When the Power Goes Out At Google
1sockchuck writes "What happens when the power goes out in one of Google's mighty data centers? The company has issued an incident report on a Feb. 24 outage for Google App Engine, which went offline when an entire data center lost power. The post-mortem outlines what went wrong and why, lessons learned and steps taken, which include additional training and documentation for staff and new datastore configurations for App Engine. Google is earning strong reviews for its openness, which is being hailed as an excellent model for industry outage reports. At the other end of the spectrum is Australian host Datacom, where executives are denying that a Melbourne data center experienced water damage during weekend flooding, forcing tech media to document the outage via photos, user stories and emails from the NOC."
Obviously if the power goes out, and the service goes offline, then it WASN'T a cloud. If it's a cloud, it can't go down. If it goes down, it wasn't a cloud.
What's there to get?
Glen Beck, is that you!?
...but it was stored on Google Docs.
Whoosh.
You are thinking too small-scale. Of course there are people on-site. Google has data centers all over the world -- how are they going to drive there?
http://en.wikipedia.org/wiki/DUKW
'nuff said.
Yeah, and when the guys at the Jesus Christ of Datcenters that you describe have to do something like, say, switch from generator to utility power manually, and the document that details that process is 18 months old and refers to electrical panels that don't exist anymore, you get what you had here.

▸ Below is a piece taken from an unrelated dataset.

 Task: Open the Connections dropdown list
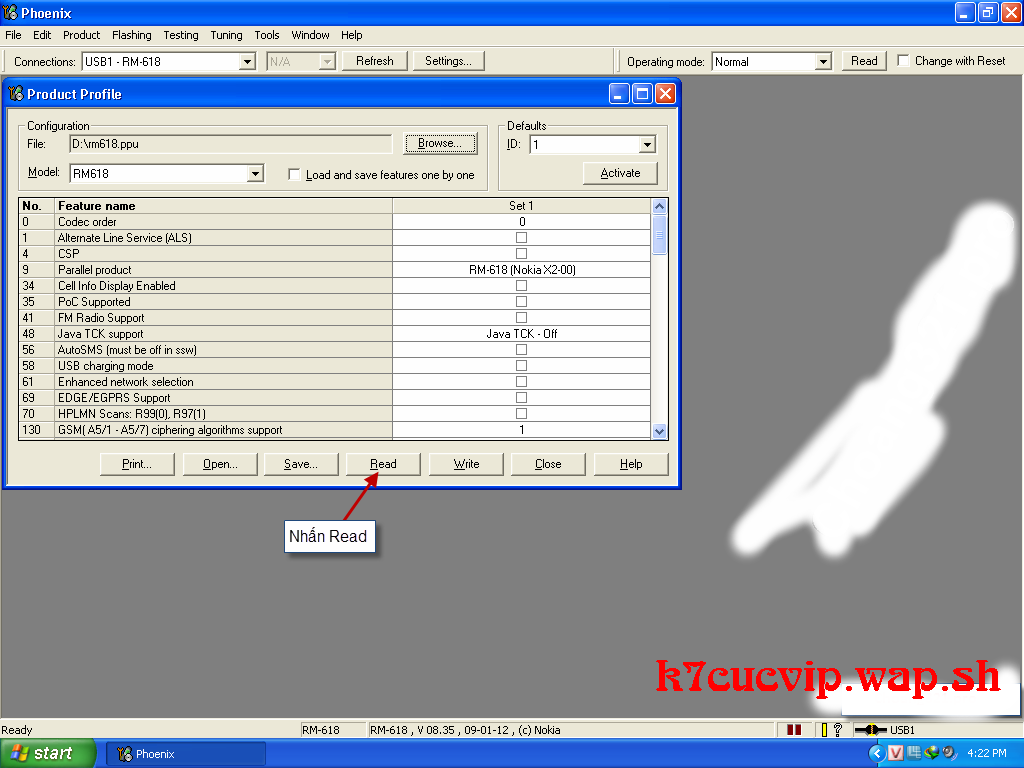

A failure of fail-over procedures. If the lowliest help desk / operator can't at least understand the documentation you've written, then you've failed.

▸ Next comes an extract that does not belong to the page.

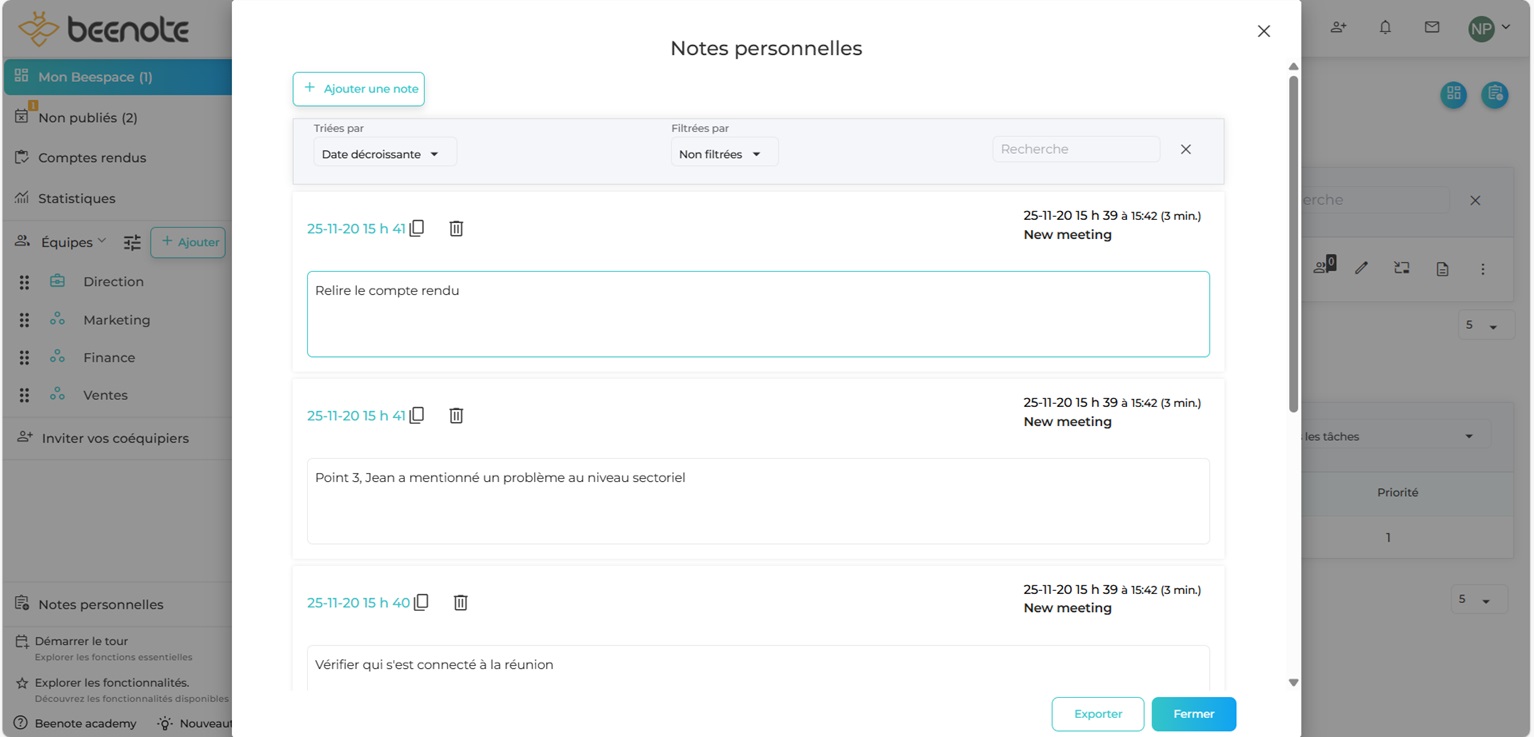
Task: Open the notifications bell
Action: coord(1385,27)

The only equipment failure listed is a "power failure." Granted, that can be as simple as "car hits a telephone pole and knocks out a chunk of the grid, leaving your office in the dark", which should be an easily survivable event. But how do you handle a failure like "50kva inline UPS shits the bed leaving nothing but a smoking chassis that no one wants to go anywhere near?" or "HVAC unit fails on christmas eve when only a skeleton staff is on duty and fills the raised floor with 8 inches of water, shorting everything within an inch of its life and making it impossible to bring any hosted services back online?"
There's nothing like a little bit of "we had no idea these three or four unrelated circumstances could happen simultaneously" disaster porn to make you realize that A. Outage / DR / fail-over planning is more than just throwing money at stuff (UPS's, generators, redundant lines, etc) and B. No matter how good your plan is, it will never be 100% effective.
There are some people that if they don't know, you can't tell 'em.
Don't have all your shit in one data center, maybe? I'd have thought that one would be pretty fundamental. Of course, knowing Google they're going to decide that what they really need is power generation right on site, then they'll just pop off and invent nuclear fusion before lunch.
I'm trying to teach myself to set people on fire with my mind... Is it hot in here?